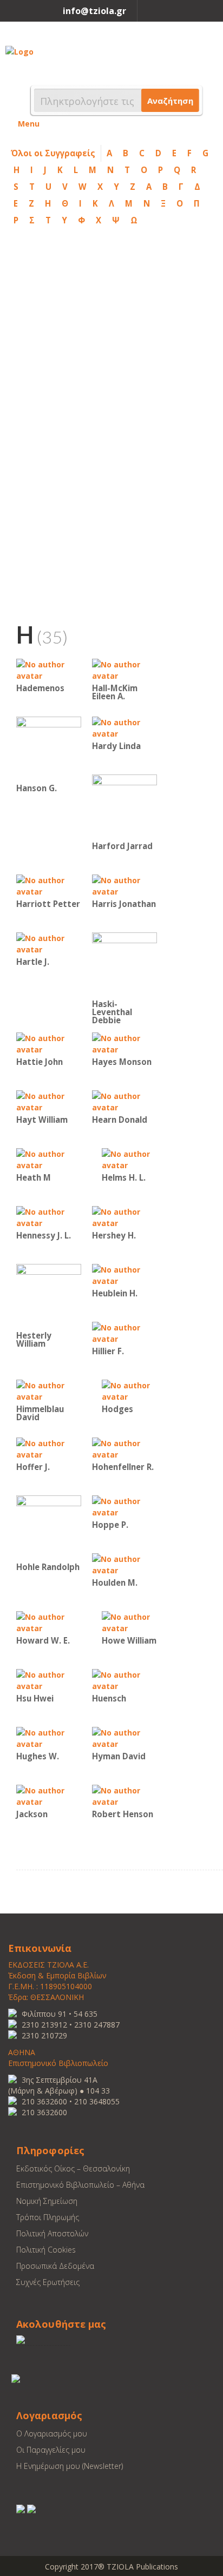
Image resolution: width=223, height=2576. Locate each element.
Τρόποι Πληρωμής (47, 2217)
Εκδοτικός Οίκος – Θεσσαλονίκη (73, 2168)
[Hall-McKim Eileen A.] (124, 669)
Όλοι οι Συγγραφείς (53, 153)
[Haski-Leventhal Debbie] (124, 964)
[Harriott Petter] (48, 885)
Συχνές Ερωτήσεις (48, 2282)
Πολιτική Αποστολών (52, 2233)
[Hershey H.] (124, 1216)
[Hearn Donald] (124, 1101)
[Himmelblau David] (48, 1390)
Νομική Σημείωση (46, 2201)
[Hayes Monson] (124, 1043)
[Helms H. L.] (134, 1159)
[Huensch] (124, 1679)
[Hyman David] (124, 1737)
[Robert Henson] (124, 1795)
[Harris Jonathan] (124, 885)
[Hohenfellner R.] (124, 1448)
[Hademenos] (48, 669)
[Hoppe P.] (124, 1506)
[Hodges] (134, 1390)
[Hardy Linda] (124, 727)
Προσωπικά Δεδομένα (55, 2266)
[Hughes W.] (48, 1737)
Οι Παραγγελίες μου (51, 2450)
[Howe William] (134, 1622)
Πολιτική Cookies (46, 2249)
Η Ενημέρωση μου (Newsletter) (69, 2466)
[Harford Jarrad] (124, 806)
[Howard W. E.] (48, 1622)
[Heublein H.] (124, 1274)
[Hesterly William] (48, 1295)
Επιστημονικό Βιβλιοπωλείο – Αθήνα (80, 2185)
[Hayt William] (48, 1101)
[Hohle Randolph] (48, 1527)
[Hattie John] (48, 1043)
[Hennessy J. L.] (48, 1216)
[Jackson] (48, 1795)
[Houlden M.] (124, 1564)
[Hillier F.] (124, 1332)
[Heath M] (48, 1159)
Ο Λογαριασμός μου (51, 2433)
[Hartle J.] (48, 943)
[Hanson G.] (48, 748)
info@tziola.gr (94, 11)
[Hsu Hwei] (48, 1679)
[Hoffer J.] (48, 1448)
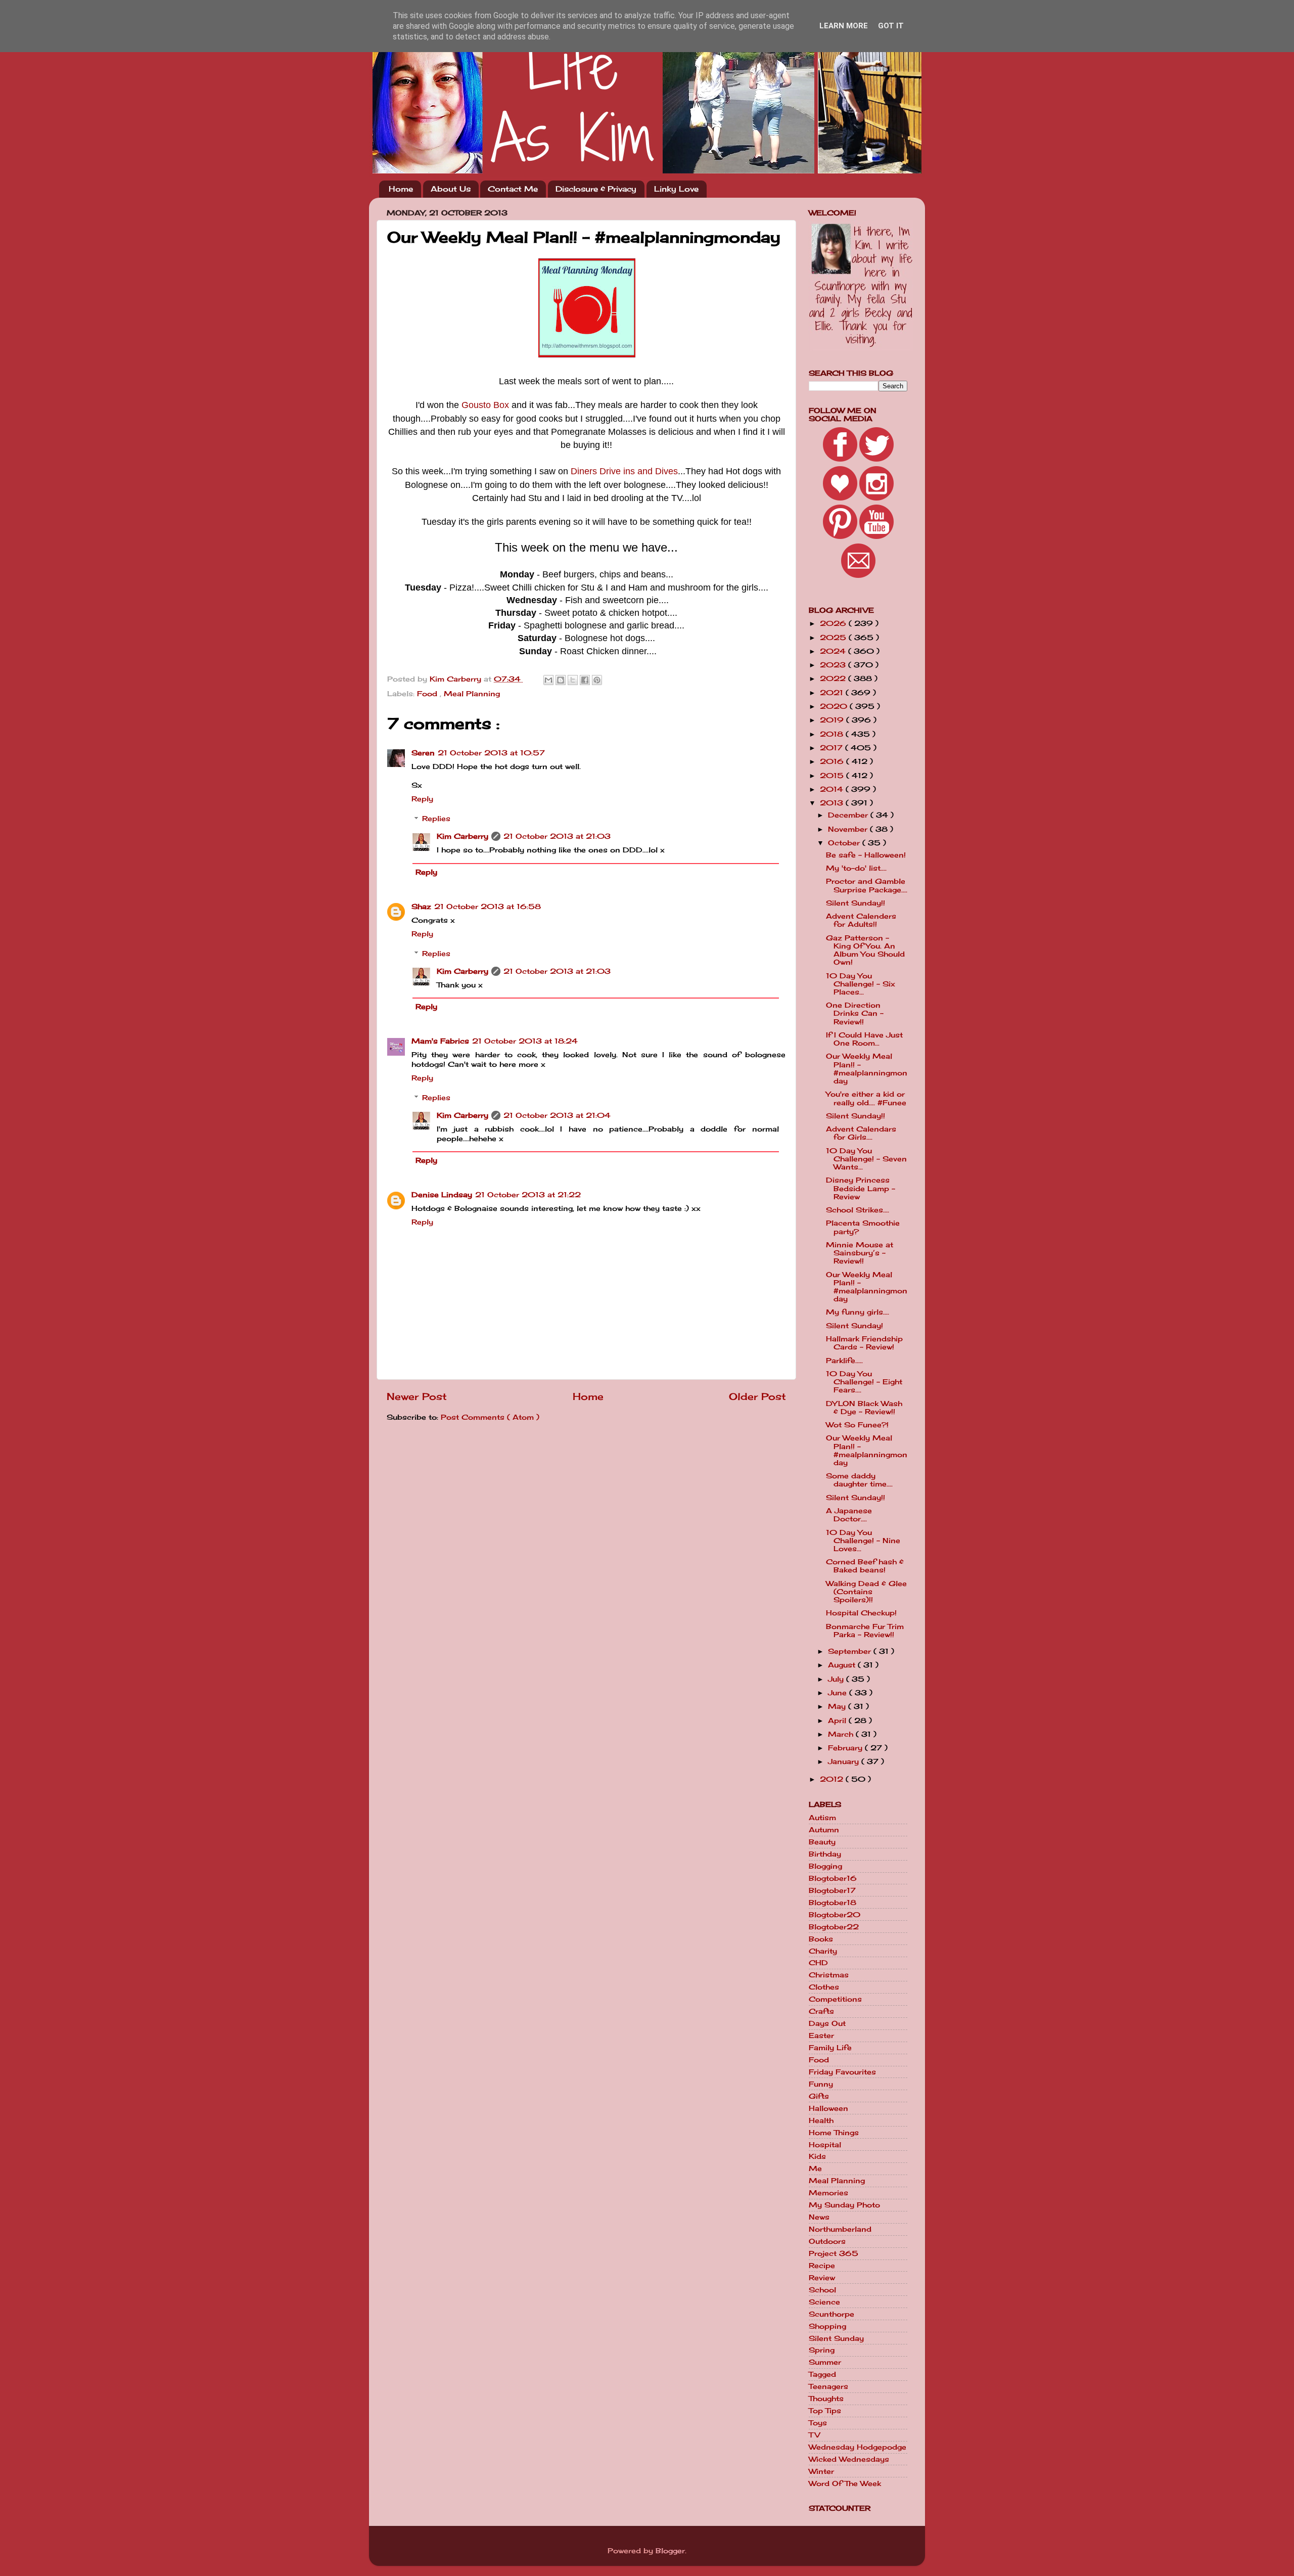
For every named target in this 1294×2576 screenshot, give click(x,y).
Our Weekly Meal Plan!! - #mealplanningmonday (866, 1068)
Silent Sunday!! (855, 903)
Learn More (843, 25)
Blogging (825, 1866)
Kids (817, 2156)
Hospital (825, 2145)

▬▬▬

* [TASK DIRECTIONS] A faithful copy of all the data above is required, printed exactly and with no pictures.

* [THE ANSWER]
Image resolution: width=223, height=2576. Locate each element.
Τρόποι Πληρωμής (47, 2217)
Εκδοτικός Οίκος – Θεσσαλονίκη (73, 2168)
[Hall-McKim Eileen A.] (124, 669)
Όλοι οι Συγγραφείς (53, 153)
[Haski-Leventhal Debbie] (124, 964)
[Harriott Petter] (48, 885)
Συχνές Ερωτήσεις (48, 2282)
Πολιτική Αποστολών (52, 2233)
[Hershey H.] (124, 1216)
[Hearn Donald] (124, 1101)
[Himmelblau David] (48, 1390)
Νομική Σημείωση (46, 2201)
[Hayes Monson] (124, 1043)
[Helms H. L.] (134, 1159)
[Huensch] (124, 1679)
[Hyman David] (124, 1737)
[Robert Henson] (124, 1795)
[Harris Jonathan] (124, 885)
[Hohenfellner R.] (124, 1448)
[Hademenos] (48, 669)
[Hoppe P.] (124, 1506)
[Hodges] (134, 1390)
[Hardy Linda] (124, 727)
Προσωπικά Δεδομένα (55, 2266)
[Hughes W.] (48, 1737)
Οι Παραγγελίες μου (51, 2450)
[Howe William] (134, 1622)
Πολιτική Cookies (46, 2249)
Η Ενημέρωση μου (Newsletter) (69, 2466)
[Harford Jarrad] (124, 806)
[Howard W. E.] (48, 1622)
[Heublein H.] (124, 1274)
[Hesterly William] (48, 1295)
Επιστημονικό Βιβλιοπωλείο – Αθήνα (80, 2185)
[Hayt William] (48, 1101)
[Hohle Randolph] (48, 1527)
[Hattie John] (48, 1043)
[Hennessy J. L.] (48, 1216)
[Jackson] (48, 1795)
[Houlden M.] (124, 1564)
[Hillier F.] (124, 1332)
[Heath M] (48, 1159)
Ο Λογαριασμός μου (51, 2433)
[Hartle J.] (48, 943)
[Hanson G.] (48, 748)
info@tziola.gr (94, 11)
[Hsu Hwei] (48, 1679)
[Hoffer J.] (48, 1448)
For every named target in this 1294×2576 screenshot, give click(x,y).
Our Weekly Meal Plan!! - #mealplanningmonday (866, 1068)
Silent Sunday!! (855, 903)
Learn More (843, 25)
Blogging (825, 1866)
Kids (817, 2156)
Hospital (825, 2145)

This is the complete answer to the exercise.